En juillet dernier, la FHP a commandé une étude sur Les Français et le système de santé. Réalisée par Ipsos et Logica Business Consulting, cette enquête conclut que les Français ont dans leur grande majorité une très bonne opinion de la qualité des soins prodigués dans leur pays. Entre maillage national, capital confiance des acteurs du système de santé, grands enjeux de santé publique et prise en charge de la douleur, cette étude nous éclaire sur le regard que les patients portent sur nous, professionnels de santé.

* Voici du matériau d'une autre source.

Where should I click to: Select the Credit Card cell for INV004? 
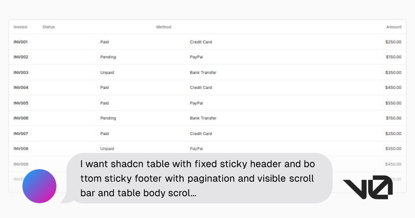pos(201,88)
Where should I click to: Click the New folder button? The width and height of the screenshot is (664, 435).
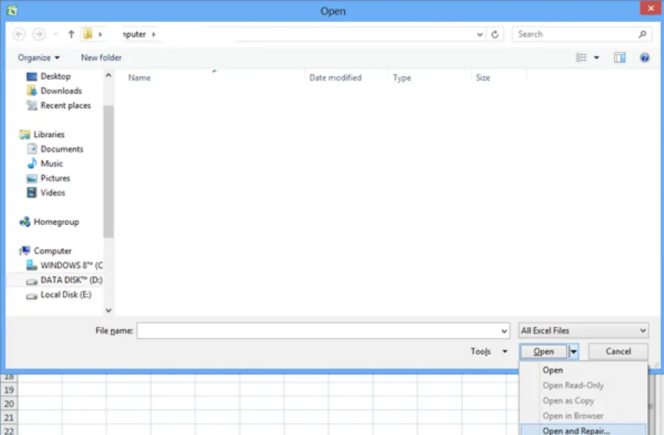coord(101,58)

J’aurais pu m’arrêter au ressenti positif des sondés sur la confiance, la qualité des soins. Mais en lisant les résultats de cette étude, je suis tombé ­­– littéralement – sur un chiffre : 39%. 39% des sondés déclarent avoir déjà renoncé à des soins cette année en raison de leur coût. Si l’on regarde de plus près, on constate que cette pratique touche davantage les catégories les plus fragiles : les femmes (42% contre 35% des hommes), les jeunes (43% des moins de 35 ans contre 37% des 35 ans et plus). 53% des ménages à moins de 1 200€ mensuels ont déjà renoncé à des soins en raison de leur coût. 41% l’ont déjà fait plusieurs fois.

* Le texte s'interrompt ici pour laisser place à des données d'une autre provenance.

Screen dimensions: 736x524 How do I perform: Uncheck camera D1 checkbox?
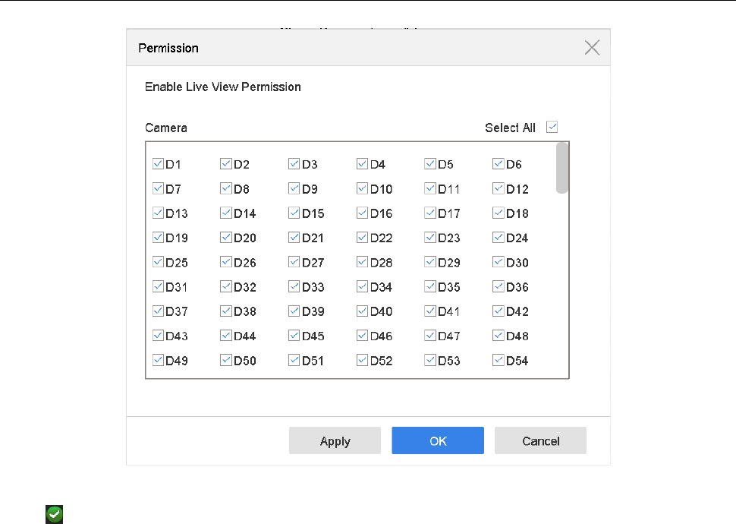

En France, en 2011, 4 personnes sur 10 ont déjà retardé le moment d’un examen ou l’achat de nouveaux verres correcteurs pour des raisons financières. Bien évidemment, je ne me voile pas la face. La crise économique est encore là,  le budget des ménages est de plus en plus serré.

Pour 55% de ces personnes en grande précarité, l’accès au soin, l’avenir du système de santé sera un enjeu primordial de l’élection présidentielle. 1 sur 2, c’est encore peu. Cela veut dire que la moitié d’entre eux n’a plus foi dans les pouvoirs publics. Que ces 39% sont une fatalité.

Voilà ce que j’avais envie de vous dire en ces jours de rentrée. J’aurais pu me féliciter de la bonne image de notre système de santé, me rassurer en pariant sur l’avenir ; mais en ces jours difficiles, à quelques semaines de notre Congrès des Usagers, je me sens l’âme d’un combattant prêt à lutter contre les chiffres qui prennent les habits de la fatalité.